■ Supplied information
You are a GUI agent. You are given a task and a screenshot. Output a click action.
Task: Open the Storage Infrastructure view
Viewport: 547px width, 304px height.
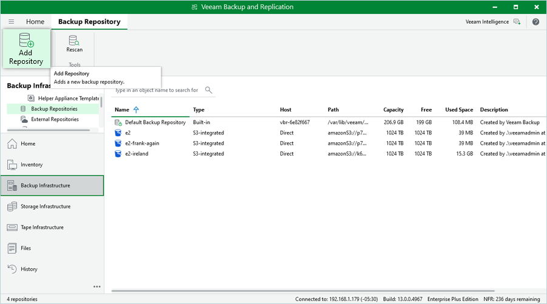(46, 207)
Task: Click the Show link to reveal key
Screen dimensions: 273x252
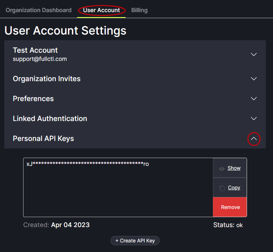Action: point(234,168)
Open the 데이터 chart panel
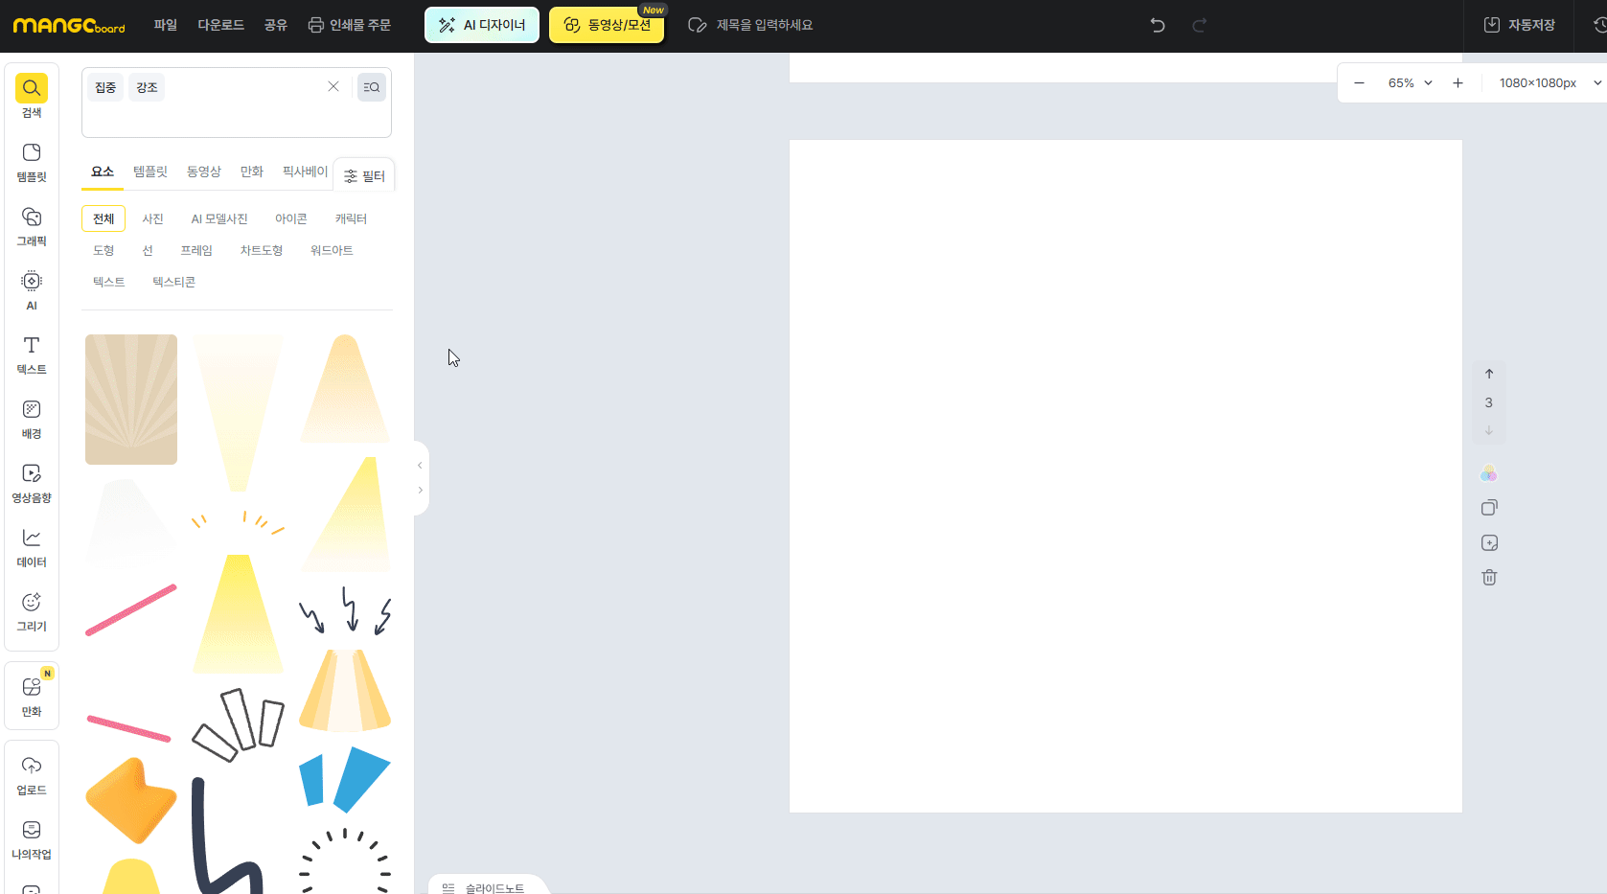The height and width of the screenshot is (894, 1607). pyautogui.click(x=32, y=547)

■ The task
Output every line of the rows above verbatim, leaving out the pictures.

■ Result of this task
You are a GUI agent. You are given a task and a screenshot. Output a click action.
Task: Open the Storage Infrastructure view
Viewport: 547px width, 304px height.
(46, 207)
Task: Click the Show link to reveal key
Screen dimensions: 273x252
Action: point(234,168)
Open the 데이터 chart panel
The height and width of the screenshot is (894, 1607). pyautogui.click(x=32, y=547)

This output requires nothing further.